We know that the police struggle to jail sex attackers. So how can a reporter catch a sexual predator – and collect enough evidence to secure a criminal conviction? One of i’s journalists, Charlotte Philby, has helped to do just that.
My old job, running our newsroom, threw up ethical teasers. When to deploy subterfuge. Whether or not to self-censor – for instance, if publication could carry tragic consequences for the subject of a story. And when to pull a reporter off a scoop because its pursuit poses a risk to their safety.

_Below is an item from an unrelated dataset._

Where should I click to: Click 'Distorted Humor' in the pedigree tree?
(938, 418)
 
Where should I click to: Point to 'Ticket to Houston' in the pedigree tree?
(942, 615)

In November, we had to decide whether to let Charlotte meet a man who was posing as an academic, to dupe young women into having sex with him in return for a fictitious £15,000 university “scholarship”. Unless we could covertly record him, there was no proof – and he would carry on attacking. But at what point should she make her excuses and leave? Before she set foot in the apartment he’d rented, we decided. So we set up the sting in a café. An undercover reporter sat on the next table and the predator told Charlotte she must perform a sexual “practical assessment” to get the money. Bingo. We handed our footage to the Met and yesterday the man admitted trafficking and voyeurism. He faces a jail sentence.
It was not the usual fare for i’s pages. Yesterday’s guilty pleas, though, served to vindicate that considered use of deception in the aftermath of Leveson.